Reproduce the material below with every instance of "computer-use agent" replaced by "desktop automation agent", leaving all other text unchanged.

# INPUT MATERIAL:
++++++++++

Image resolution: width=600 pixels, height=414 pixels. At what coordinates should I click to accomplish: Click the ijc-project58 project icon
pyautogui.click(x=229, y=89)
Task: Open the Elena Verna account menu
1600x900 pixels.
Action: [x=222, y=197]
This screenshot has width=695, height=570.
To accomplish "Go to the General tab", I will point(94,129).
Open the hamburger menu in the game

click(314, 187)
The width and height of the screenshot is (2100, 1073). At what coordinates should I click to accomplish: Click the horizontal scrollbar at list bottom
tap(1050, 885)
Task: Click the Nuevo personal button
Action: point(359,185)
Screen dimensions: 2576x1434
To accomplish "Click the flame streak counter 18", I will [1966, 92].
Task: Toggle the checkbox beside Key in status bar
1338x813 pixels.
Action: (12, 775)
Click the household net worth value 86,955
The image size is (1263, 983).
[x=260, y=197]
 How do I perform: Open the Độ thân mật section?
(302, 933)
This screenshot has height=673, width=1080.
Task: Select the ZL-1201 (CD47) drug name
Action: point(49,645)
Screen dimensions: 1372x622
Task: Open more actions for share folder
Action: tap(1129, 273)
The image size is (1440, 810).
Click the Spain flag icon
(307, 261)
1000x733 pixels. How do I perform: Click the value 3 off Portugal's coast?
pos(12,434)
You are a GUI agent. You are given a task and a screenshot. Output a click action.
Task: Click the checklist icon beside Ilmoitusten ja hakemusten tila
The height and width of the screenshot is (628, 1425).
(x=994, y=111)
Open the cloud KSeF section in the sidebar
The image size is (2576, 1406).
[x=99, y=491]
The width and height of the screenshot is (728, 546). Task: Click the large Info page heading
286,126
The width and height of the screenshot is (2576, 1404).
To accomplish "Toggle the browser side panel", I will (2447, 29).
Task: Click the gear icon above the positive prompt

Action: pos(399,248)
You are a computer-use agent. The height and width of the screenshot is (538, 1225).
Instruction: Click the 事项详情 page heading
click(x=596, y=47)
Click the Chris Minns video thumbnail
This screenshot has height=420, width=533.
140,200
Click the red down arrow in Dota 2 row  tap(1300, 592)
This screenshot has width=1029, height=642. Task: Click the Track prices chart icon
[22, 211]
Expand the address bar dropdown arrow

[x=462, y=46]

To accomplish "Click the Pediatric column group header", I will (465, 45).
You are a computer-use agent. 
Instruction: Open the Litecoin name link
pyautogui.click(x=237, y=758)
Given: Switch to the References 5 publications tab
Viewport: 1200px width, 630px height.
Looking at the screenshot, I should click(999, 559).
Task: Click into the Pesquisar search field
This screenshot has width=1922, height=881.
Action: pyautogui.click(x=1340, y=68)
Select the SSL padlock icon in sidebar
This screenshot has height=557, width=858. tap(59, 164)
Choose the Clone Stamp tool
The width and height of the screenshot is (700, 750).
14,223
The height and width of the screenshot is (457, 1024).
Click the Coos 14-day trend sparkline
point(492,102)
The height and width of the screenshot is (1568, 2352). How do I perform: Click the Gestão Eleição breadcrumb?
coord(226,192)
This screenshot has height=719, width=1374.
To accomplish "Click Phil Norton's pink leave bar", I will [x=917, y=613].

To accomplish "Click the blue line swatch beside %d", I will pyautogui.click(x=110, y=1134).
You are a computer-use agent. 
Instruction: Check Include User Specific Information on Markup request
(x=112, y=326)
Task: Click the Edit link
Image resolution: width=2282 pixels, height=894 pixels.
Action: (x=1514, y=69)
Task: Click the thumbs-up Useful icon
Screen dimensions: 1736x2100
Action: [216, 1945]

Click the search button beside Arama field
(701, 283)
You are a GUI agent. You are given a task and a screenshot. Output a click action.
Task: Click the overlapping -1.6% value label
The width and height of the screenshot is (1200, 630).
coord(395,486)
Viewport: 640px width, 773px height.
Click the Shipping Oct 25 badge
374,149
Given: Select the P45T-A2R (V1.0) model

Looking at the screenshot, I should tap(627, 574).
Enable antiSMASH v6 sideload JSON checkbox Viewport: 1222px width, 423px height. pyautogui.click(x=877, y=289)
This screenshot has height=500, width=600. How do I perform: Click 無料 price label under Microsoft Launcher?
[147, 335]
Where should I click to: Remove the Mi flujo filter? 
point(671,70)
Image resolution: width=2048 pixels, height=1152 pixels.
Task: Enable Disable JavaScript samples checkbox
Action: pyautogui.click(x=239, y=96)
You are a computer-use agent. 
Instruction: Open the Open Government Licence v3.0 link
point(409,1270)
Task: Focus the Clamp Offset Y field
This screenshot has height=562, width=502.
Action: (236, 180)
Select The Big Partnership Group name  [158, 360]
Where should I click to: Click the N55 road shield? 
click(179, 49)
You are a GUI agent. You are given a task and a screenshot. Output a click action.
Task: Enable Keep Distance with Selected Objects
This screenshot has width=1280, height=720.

++++++++++

# TASK RESULT:
Image resolution: width=600 pixels, height=414 pixels. At what coordinates should I click to accomplish: Click the ijc-project58 project icon
pyautogui.click(x=229, y=89)
Task: Open the Elena Verna account menu
1600x900 pixels.
Action: [x=222, y=197]
This screenshot has width=695, height=570.
To accomplish "Go to the General tab", I will point(94,129).
Open the hamburger menu in the game

click(314, 187)
The width and height of the screenshot is (2100, 1073). At what coordinates should I click to accomplish: Click the horizontal scrollbar at list bottom
tap(1050, 885)
Task: Click the Nuevo personal button
Action: point(359,185)
Screen dimensions: 2576x1434
To accomplish "Click the flame streak counter 18", I will [1966, 92].
Task: Toggle the checkbox beside Key in status bar
1338x813 pixels.
Action: (12, 775)
Click the household net worth value 86,955
The image size is (1263, 983).
[x=260, y=197]
 How do I perform: Open the Độ thân mật section?
(302, 933)
This screenshot has height=673, width=1080.
Task: Select the ZL-1201 (CD47) drug name
Action: point(49,645)
Screen dimensions: 1372x622
Task: Open more actions for share folder
Action: tap(1129, 273)
The image size is (1440, 810).
Click the Spain flag icon
(307, 261)
1000x733 pixels. How do I perform: Click the value 3 off Portugal's coast?
pos(12,434)
You are a GUI agent. You are given a task and a screenshot. Output a click action.
Task: Click the checklist icon beside Ilmoitusten ja hakemusten tila
The height and width of the screenshot is (628, 1425).
(x=994, y=111)
Open the cloud KSeF section in the sidebar
The image size is (2576, 1406).
[x=99, y=491]
The width and height of the screenshot is (728, 546). Task: Click the large Info page heading
286,126
The width and height of the screenshot is (2576, 1404).
To accomplish "Toggle the browser side panel", I will (2447, 29).
Task: Click the gear icon above the positive prompt

Action: pos(399,248)
You are a desktop automation agent. The height and width of the screenshot is (538, 1225).
Instruction: Click the 事项详情 page heading
click(x=596, y=47)
Click the Chris Minns video thumbnail
This screenshot has height=420, width=533.
140,200
Click the red down arrow in Dota 2 row  tap(1300, 592)
This screenshot has width=1029, height=642. Task: Click the Track prices chart icon
[22, 211]
Expand the address bar dropdown arrow

[x=462, y=46]

To accomplish "Click the Pediatric column group header", I will (465, 45).
You are a desktop automation agent. 
Instruction: Open the Litecoin name link
pyautogui.click(x=237, y=758)
Given: Switch to the References 5 publications tab
Viewport: 1200px width, 630px height.
Looking at the screenshot, I should click(999, 559).
Task: Click into the Pesquisar search field
This screenshot has width=1922, height=881.
Action: pyautogui.click(x=1340, y=68)
Select the SSL padlock icon in sidebar
This screenshot has height=557, width=858. tap(59, 164)
Choose the Clone Stamp tool
The width and height of the screenshot is (700, 750).
14,223
The height and width of the screenshot is (457, 1024).
Click the Coos 14-day trend sparkline
point(492,102)
The height and width of the screenshot is (1568, 2352). How do I perform: Click the Gestão Eleição breadcrumb?
coord(226,192)
This screenshot has height=719, width=1374.
To accomplish "Click Phil Norton's pink leave bar", I will [x=917, y=613].

To accomplish "Click the blue line swatch beside %d", I will pyautogui.click(x=110, y=1134).
You are a desktop automation agent. 
Instruction: Check Include User Specific Information on Markup request
(x=112, y=326)
Task: Click the Edit link
Image resolution: width=2282 pixels, height=894 pixels.
Action: (x=1514, y=69)
Task: Click the thumbs-up Useful icon
Screen dimensions: 1736x2100
Action: [216, 1945]

Click the search button beside Arama field
(701, 283)
You are a GUI agent. You are given a task and a screenshot. Output a click action.
Task: Click the overlapping -1.6% value label
The width and height of the screenshot is (1200, 630).
coord(395,486)
Viewport: 640px width, 773px height.
Click the Shipping Oct 25 badge
374,149
Given: Select the P45T-A2R (V1.0) model

Looking at the screenshot, I should tap(627, 574).
Enable antiSMASH v6 sideload JSON checkbox Viewport: 1222px width, 423px height. pyautogui.click(x=877, y=289)
This screenshot has height=500, width=600. How do I perform: Click 無料 price label under Microsoft Launcher?
[147, 335]
Where should I click to: Remove the Mi flujo filter? 
point(671,70)
Image resolution: width=2048 pixels, height=1152 pixels.
Task: Enable Disable JavaScript samples checkbox
Action: pyautogui.click(x=239, y=96)
You are a desktop automation agent. 
Instruction: Open the Open Government Licence v3.0 link
point(409,1270)
Task: Focus the Clamp Offset Y field
This screenshot has height=562, width=502.
Action: (236, 180)
Select The Big Partnership Group name  [158, 360]
Where should I click to: Click the N55 road shield? 
click(179, 49)
You are a GUI agent. You are given a task and a screenshot. Output a click action.
Task: Enable Keep Distance with Selected Objects
This screenshot has width=1280, height=720.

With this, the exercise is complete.